The model explains a significant amount of variance which is indicated by the F-statistic value and it’s correponding p-value, F(8, 1329)= 500.8, p< 0.01. Now to run diagnostics on the model. Statsmodels already provides some model diagnostics which are the omnibus test (measuring amount of explained variance), Durbin-Watson test (measuring a relationship between values separated by a time lag), Jarque-Bera test (test of normality), and the Condition Number (measure of multicollinearity).

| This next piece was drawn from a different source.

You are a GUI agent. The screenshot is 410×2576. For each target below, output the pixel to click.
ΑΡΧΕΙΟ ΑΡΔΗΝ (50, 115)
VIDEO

Diagnosing Multicollinearity

Now let’s check for multicollinearity. When checking, it doesn’t really matter if the correlations are significant or not since that is not the purpose of running a correlation analysis in this context.

df.corr()

 

age bmi children charges sex smoker region_northeast region_northwest region_southeast region_southwest
age 1.000000 0.109272 0.042469 0.299008 0.020856 -0.025019 0.002475 -0.000407 -0.011642 0.010016
bmi 0.109272 1.000000 0.012759 0.198341 -0.046371 0.003750 -0.138156 -0.135996 0.270025 -0.006205
children 0.042469 0.012759 1.000000 0.067998 -0.017163 0.007673 -0.022808 0.024806 -0.023066 0.021914/td>
charges 0.299008 0.198341 0.067998 1.000000 -0.057292 0.787251 0.006349 -0.039905 0.073982 -0.043210
sex 0.020856 -0.046371 -0.017163 -0.057292 1.000000 -0.076185 0.002425 0.011156 -0.017117 0.004184
smoker -0.025019 0.003750 0.007673 0.787251 -0.076185 1.000000 0.002811 -0.036945 0.068498 -0.036945
region_northeast 0.002475 -0.138156 -0.022808 0.006349 0.002425 0.002811 1.000000 -0.320177 -0.345561 -0.320177
region_northwest -0.000407 -0.135996 0.024806 -0.039905 0.011156 -0.036945 -0.320177 1.000000 -0.346265 -0.320829
region_southeast -0.011642 0.270025 -0.023066 0.073982 -0.017117 0.068498 -0.345561 -0.346265 1.000000 -0.346265
region_southwest 0.010016 -0.006205 0.021914 -0.043210 0.004184 -0.036945 -0.320177 -0.320829 -0.346265 1.000000

 

There are no strong correlations between the IVs meaning there is no need to worry about multicollinearity.

Diagnosing Normality

For regressions, the test of normality applies to the model’s residuals and not the variables themselves. This can be tested visually by plotting the residuals as a histogram, and/or using a probability plot. I will show how to visually inspect the residuals using a probability plot. If you are unfamiliar with how to read a probability plot, the residuals which will be represented as dots (in blue) should fall on the red line.

stats.probplot(model.resid, plot= plt)
plt.title("Model1 Residuals Probability Plot")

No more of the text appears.